Eichleriella

Scientific classification
- Kingdom: Fungi
- Division: Basidiomycota
- Class: Agaricomycetes
- Order: Auriculariales
- Family: Auriculariaceae
- Genus: Eichleriella Bres. (1903)
- Type species: Eichleriella incarnata Bres.
- Species: Eichleriella alliciens Eichleriella alpina Eichleriella bactriana Eichleriella bambusicola Eichleriella crocata Eichleriella delicata Eichleriella desertorum Eichleriella discolor Eichleriella flavida Eichleriella leucophaea Eichleriella macrospora Eichleriella shearii Eichleriella sicca Eichleriella sinensis Eichleriella tenuicula Eichleriella xinpingensis

= Eichleriella =

Genus of fungi

Eichleriella is a genus of fungi in the order Auriculariales.

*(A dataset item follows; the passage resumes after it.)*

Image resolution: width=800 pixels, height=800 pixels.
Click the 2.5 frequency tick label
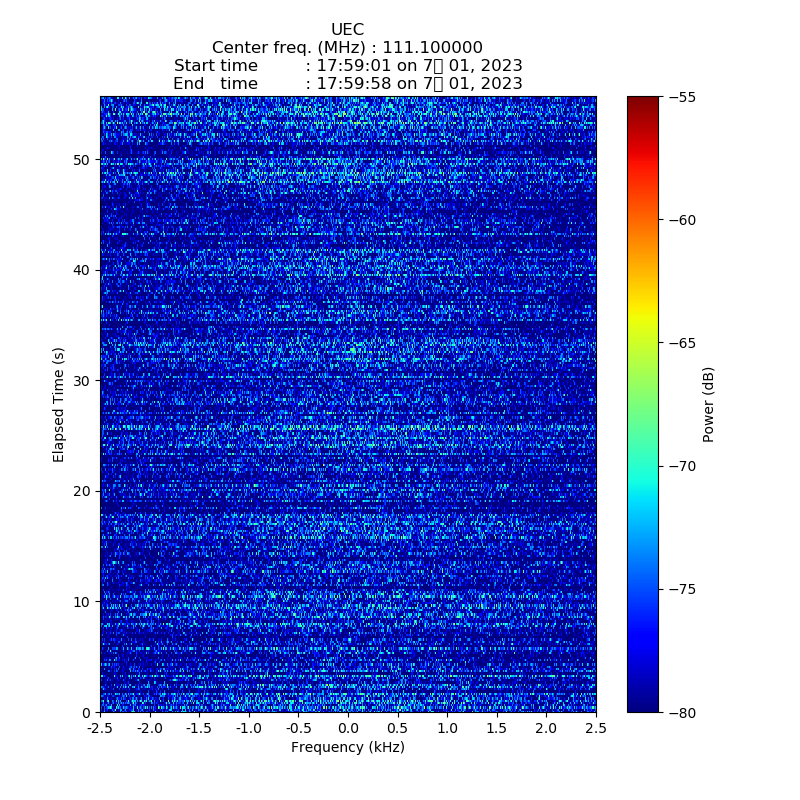(596, 727)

Species produce effused or cupulate, waxy to leathery basidiocarps (fruit bodies) on wood, with a smooth to spiny surface. The genus currently contains more than 15 species.

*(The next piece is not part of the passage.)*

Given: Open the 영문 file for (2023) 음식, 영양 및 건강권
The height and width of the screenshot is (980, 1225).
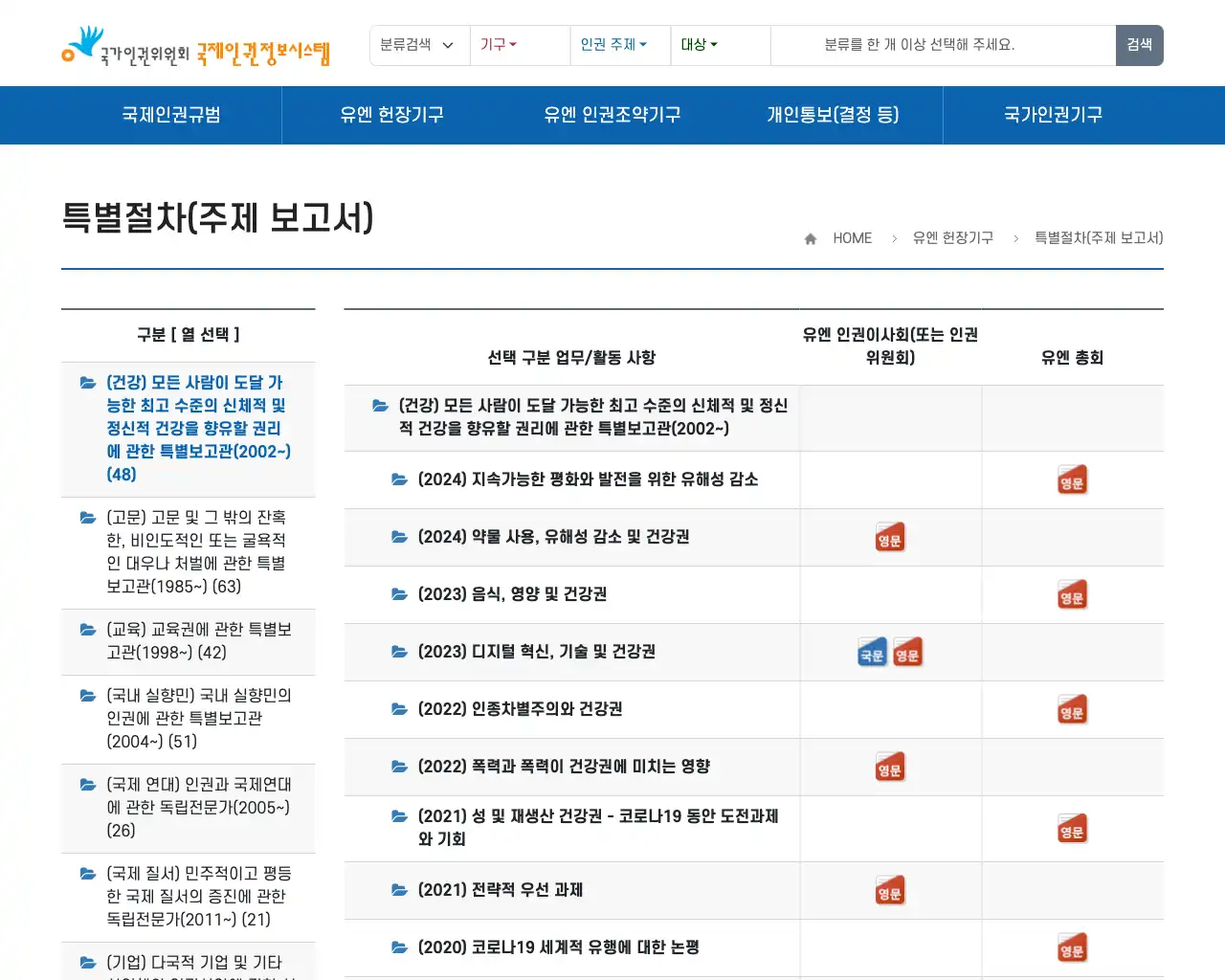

Molecular research, based on cladistic analysis of DNA sequences, has redefined the genus, with some species now placed in Heteroradulum and others transferred to Eichleriella from Heterochaete. Eichleriella was named by Italian mycologist Giacomo Bresadola in honour of Bogumił Eichler (1843 - 1905), Polish botanist and mycologist.